Posted By Robin Freeman |  last update 11-Jul 2010

The first Micrsoft offering for web application development was Active Server Pages (ASP).  In the tall building we had spent the 90's developing visual basic forms (client tier) talking to SQL Server (storage tier) via ADO connections.  ASP was of necessity a very different beast.

You see if you are going to use a browser as your client tier it is going to use the HyperText Transfer Protocol (HTTP) to talk your web application (a middle tier) via the web server that hosts it.  To have any function the pages in the browser are going to collect or update information and this must be bundled up within the HTTP request at the browser end.  On receipt at the web server the information must be picked out of the HTTP message and made available to the web application.  This is one of the major features of ASP.

Classically HTTP carries information as Name Value pairs.  You make up some meaningful name -eg- Surname; then there is an equals; then there is its value -eg- Freeman.  As the meerkats say, simples. 

The commonest HTTP request is called a GET and name value pairs can be placed with the page title in this type of request.  They are seperated from it by a question mark. If there is more than one pair they are seperated by ampersands.  The problem with this is that the title part of an HTTP request is limited to 256 characters.

To send more information you must use an HTTP POST request.  Here the name value pairs (separated by ampersands if necessary) are placed at the end of the body of the HTTP request.  This is effectively unlimited in length.  Hypertext (the mark up used in web pages) has a FORM element for this purpose.  The FORM action must be a POST, whence any named element, within the form element, will become the name part, its value becoming the value part of the pair which is put in the body of the HTTP request resulting from submission of the form. Clever that.

It is both instructive and disconcerting to watch the conversation taking place between browser and web server and HTTP sniffer applications allow this.  Microsoft bought one which can be downloaded for free, google Fiddler.

The ASP page being requested on the web server will contain the Response.Write mark up.  Within this a Request.QueryString["NAME"] will retrieve that value from an HTTP GET, while a Request.Form["NAME"] will retrieve that value from an HTTP POST. Thus these values can be used in the rest of the visual basic script that makes up the Response.Write and whose output is the hypertext that will be sent back to the browser.
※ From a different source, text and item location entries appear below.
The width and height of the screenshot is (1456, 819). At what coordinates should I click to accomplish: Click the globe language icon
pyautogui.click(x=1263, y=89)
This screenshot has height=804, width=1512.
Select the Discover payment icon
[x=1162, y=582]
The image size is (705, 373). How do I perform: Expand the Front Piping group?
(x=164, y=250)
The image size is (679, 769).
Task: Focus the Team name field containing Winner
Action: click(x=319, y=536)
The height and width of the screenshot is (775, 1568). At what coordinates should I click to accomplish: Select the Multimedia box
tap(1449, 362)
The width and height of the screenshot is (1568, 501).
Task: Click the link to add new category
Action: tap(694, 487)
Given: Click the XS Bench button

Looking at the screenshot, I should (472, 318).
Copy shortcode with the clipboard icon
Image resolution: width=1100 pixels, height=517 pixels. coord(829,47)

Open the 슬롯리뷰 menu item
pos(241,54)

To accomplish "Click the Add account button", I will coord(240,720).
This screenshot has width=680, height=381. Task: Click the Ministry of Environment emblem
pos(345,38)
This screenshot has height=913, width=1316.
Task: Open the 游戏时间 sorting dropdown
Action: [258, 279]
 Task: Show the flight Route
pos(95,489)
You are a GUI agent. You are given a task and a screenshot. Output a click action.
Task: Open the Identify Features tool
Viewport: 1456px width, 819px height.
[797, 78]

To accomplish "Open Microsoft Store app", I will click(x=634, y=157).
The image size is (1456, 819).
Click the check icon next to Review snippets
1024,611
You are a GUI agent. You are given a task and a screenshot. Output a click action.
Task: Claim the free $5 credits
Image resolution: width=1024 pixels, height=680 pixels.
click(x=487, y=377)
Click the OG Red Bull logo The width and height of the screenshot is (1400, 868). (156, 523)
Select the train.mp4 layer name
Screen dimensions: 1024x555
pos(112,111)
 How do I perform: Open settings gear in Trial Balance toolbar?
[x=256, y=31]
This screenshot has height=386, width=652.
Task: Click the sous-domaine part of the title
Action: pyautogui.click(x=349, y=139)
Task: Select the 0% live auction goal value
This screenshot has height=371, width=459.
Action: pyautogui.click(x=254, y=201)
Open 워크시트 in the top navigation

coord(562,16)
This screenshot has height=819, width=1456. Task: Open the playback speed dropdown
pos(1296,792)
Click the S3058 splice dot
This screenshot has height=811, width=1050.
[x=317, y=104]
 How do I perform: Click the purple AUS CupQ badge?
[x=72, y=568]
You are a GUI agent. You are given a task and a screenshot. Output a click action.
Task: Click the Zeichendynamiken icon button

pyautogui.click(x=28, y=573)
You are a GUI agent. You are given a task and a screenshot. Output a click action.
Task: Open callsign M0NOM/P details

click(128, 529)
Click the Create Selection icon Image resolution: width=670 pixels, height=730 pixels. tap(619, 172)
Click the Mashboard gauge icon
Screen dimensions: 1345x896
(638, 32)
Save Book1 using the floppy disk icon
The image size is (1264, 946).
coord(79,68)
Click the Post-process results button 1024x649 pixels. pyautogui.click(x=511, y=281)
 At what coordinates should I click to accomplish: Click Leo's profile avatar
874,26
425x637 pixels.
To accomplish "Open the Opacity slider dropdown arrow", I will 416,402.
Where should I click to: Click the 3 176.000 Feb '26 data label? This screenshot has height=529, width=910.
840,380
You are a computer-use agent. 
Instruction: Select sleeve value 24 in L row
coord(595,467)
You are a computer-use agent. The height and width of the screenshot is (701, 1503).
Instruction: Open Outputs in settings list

While it was possible to have complex VB Script on the requested page to produce the output, we used it to call functions in a Visual Basic library application.  This allowed the full power of VB to be applied at the cost of having to install and manage .dll's on the web server.   We had several years of unsophisticated but very functional web applications from this development model.  No one sensible would use this today, it was replaced by .aspnet in 2003.  That is another kettle of fish I will delve into next time.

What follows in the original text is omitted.